## TASK DIRECTIONS:
Please retype the listing below, matching every line exactly.

## SUPPLIED MATERIAL:
Segment Open
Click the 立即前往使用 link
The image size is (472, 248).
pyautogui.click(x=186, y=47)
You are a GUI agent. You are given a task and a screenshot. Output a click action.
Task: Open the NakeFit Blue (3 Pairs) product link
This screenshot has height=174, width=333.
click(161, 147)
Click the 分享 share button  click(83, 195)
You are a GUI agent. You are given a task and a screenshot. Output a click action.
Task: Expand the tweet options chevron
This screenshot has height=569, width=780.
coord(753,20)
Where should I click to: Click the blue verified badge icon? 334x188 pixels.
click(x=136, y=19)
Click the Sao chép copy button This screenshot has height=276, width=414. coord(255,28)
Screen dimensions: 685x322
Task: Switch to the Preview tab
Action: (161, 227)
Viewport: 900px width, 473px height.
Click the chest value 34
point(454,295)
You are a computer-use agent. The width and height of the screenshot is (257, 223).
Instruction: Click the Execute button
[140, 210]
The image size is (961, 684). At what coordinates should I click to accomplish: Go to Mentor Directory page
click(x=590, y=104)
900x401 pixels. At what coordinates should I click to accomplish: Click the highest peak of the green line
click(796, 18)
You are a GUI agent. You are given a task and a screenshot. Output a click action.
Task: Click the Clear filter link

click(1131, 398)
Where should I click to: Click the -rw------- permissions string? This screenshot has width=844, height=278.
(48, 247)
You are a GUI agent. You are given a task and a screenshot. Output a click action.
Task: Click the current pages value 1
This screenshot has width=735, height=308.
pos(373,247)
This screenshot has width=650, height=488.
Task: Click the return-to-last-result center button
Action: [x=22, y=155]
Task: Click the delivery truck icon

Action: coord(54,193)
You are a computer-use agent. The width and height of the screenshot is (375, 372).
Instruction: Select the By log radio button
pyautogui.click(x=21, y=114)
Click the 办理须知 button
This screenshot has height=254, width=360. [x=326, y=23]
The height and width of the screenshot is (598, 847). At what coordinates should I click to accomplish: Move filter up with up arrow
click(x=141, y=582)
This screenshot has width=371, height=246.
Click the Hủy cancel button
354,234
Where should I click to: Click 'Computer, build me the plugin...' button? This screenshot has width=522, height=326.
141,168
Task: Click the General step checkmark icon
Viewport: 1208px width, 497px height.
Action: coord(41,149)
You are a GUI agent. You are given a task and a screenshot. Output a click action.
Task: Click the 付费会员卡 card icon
Segment Closed
## WRITTEN SOLUTION:
Click the 立即前往使用 link
The image size is (472, 248).
pyautogui.click(x=186, y=47)
You are a GUI agent. You are given a task and a screenshot. Output a click action.
Task: Open the NakeFit Blue (3 Pairs) product link
This screenshot has height=174, width=333.
click(161, 147)
Click the 分享 share button  click(83, 195)
You are a GUI agent. You are given a task and a screenshot. Output a click action.
Task: Expand the tweet options chevron
This screenshot has height=569, width=780.
coord(753,20)
Where should I click to: Click the blue verified badge icon? 334x188 pixels.
click(x=136, y=19)
Click the Sao chép copy button This screenshot has height=276, width=414. coord(255,28)
Screen dimensions: 685x322
Task: Switch to the Preview tab
Action: (161, 227)
Viewport: 900px width, 473px height.
Click the chest value 34
point(454,295)
You are a computer-use agent. The width and height of the screenshot is (257, 223).
Instruction: Click the Execute button
[140, 210]
The image size is (961, 684). At what coordinates should I click to accomplish: Go to Mentor Directory page
click(x=590, y=104)
900x401 pixels. At what coordinates should I click to accomplish: Click the highest peak of the green line
click(796, 18)
You are a GUI agent. You are given a task and a screenshot. Output a click action.
Task: Click the Clear filter link

click(1131, 398)
Where should I click to: Click the -rw------- permissions string? This screenshot has width=844, height=278.
(48, 247)
You are a GUI agent. You are given a task and a screenshot. Output a click action.
Task: Click the current pages value 1
This screenshot has width=735, height=308.
pos(373,247)
This screenshot has width=650, height=488.
Task: Click the return-to-last-result center button
Action: [x=22, y=155]
Task: Click the delivery truck icon

Action: coord(54,193)
You are a computer-use agent. The width and height of the screenshot is (375, 372).
Instruction: Select the By log radio button
pyautogui.click(x=21, y=114)
Click the 办理须知 button
This screenshot has height=254, width=360. [x=326, y=23]
The height and width of the screenshot is (598, 847). At what coordinates should I click to accomplish: Move filter up with up arrow
click(x=141, y=582)
This screenshot has width=371, height=246.
Click the Hủy cancel button
354,234
Where should I click to: Click 'Computer, build me the plugin...' button? This screenshot has width=522, height=326.
141,168
Task: Click the General step checkmark icon
Viewport: 1208px width, 497px height.
Action: coord(41,149)
You are a GUI agent. You are given a task and a screenshot. Output a click action.
Task: Click the 付费会员卡 card icon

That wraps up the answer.